In support of this proposition, Dixon cites to the Supreme Court's recent decision interpreting the FCRA, Safeco Ins. Co. of Am. v. Burr, ___ U.S. ___, 127 S.Ct. 2201, 2209, 167 L.Ed.2d 1045 (2007). Dixon argues that under Safeco, common law terms used in the FCRA incorporate their common law meanings. A common law "offer," according to Dixon, is a set of terms that can be immediately accepted, in that the bargain could be concluded on terms that were clear to both parties. See Bourque v. FDIC, 42 F.3d 704, 708 (1st Cir. 1994); see also Restatement (Second) of Contracts, §§ 24, 26 (1981). Because Shamrock's mailer contained no terms and was not a common law offer immediately acceptable by the consumer, the argument runs, Shamrock violated the FCRA. 15 U.S.C. § 1681a(1).

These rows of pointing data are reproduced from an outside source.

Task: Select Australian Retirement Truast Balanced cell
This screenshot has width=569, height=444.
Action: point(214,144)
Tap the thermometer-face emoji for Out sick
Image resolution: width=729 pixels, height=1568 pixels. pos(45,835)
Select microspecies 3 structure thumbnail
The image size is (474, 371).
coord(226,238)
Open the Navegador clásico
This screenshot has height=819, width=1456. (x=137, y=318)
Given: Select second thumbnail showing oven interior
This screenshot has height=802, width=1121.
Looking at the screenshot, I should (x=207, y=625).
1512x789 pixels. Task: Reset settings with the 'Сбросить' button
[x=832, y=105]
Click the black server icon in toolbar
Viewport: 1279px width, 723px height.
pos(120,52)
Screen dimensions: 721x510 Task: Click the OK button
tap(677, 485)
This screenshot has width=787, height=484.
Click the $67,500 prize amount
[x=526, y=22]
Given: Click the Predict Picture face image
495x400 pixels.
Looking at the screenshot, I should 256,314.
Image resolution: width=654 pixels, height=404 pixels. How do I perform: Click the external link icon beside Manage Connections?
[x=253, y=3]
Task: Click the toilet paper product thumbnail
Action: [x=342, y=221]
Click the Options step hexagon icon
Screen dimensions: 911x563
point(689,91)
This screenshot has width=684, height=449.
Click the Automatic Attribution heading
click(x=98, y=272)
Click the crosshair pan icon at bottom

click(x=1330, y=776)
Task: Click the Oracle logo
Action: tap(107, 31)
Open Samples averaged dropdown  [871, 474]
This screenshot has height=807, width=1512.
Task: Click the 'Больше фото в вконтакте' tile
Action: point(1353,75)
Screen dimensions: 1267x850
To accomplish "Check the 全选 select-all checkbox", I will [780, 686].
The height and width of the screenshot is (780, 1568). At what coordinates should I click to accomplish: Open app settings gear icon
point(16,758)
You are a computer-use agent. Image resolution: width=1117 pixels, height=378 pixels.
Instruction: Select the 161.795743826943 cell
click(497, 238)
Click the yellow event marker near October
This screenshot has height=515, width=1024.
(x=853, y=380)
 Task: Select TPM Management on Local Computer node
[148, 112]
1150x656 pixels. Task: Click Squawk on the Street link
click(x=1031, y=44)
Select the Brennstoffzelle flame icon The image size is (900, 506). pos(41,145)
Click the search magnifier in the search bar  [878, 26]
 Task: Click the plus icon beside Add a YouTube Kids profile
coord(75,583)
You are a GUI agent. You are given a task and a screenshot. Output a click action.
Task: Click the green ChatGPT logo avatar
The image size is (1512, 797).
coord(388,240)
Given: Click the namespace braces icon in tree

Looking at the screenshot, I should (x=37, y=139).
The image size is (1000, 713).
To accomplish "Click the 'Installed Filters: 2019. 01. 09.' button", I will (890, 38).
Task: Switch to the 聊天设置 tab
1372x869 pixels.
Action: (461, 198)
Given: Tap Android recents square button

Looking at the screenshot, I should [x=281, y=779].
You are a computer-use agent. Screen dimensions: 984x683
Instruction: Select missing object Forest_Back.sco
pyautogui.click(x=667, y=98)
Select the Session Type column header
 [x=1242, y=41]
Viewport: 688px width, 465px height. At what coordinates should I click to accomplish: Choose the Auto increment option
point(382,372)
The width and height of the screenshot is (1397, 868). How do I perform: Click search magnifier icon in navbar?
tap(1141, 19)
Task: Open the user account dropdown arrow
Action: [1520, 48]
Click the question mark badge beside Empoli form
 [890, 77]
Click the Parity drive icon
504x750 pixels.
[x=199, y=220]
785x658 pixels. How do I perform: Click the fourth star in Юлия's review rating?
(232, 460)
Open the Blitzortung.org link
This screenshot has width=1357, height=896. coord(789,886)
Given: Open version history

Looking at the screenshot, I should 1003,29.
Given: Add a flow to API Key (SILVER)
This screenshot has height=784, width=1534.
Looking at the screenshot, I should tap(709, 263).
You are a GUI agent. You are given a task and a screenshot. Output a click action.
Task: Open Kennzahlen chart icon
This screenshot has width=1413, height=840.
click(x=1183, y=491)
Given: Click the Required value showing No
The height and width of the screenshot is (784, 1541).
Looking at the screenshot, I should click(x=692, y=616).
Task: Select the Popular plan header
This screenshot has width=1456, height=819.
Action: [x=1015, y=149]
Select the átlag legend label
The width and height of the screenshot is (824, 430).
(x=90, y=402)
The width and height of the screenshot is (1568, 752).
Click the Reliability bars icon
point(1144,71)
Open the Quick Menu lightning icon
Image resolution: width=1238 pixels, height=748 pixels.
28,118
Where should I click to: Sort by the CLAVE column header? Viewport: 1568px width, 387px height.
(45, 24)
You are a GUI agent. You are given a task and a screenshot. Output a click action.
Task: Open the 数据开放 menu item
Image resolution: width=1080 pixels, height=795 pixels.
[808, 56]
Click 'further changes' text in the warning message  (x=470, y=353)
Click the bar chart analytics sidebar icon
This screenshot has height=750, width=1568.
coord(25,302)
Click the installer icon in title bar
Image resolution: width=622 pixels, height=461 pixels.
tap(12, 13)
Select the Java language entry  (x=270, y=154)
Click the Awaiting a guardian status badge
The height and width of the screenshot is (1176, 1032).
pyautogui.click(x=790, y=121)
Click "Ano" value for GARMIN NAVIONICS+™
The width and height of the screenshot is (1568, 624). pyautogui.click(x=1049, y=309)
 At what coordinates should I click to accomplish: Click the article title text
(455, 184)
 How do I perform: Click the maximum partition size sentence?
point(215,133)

Our analysis of this question is largely controlled by our understanding of the FCRA in Sullivan. The explicit definition within the FCRA of "firm offer of credit" precludes the operation of a common law definition of offer. See Safeco, 127 S.Ct. at 2209 ("[T]he general rule [is] that a common law term in a statute comes with a common law meaning, absent anything pointing another way") (emphasis added); see also Sullivan, 520 F.3d at 76.
There are two significant differences between these facts and the facts of Sullivan: (1) Sullivan involved an appeal from a district court's grant of summary judgment to the defendant lender, and (2) the mailer at issue in Sullivan contained a maximum loan amount for the loan offered ("up to 100% of the value of your home"), a term that the mailer in Dixon did not. Id., 520 F.3d at 72. We will explicitly acknowledge where we extend Sullivan to encompass the facts here.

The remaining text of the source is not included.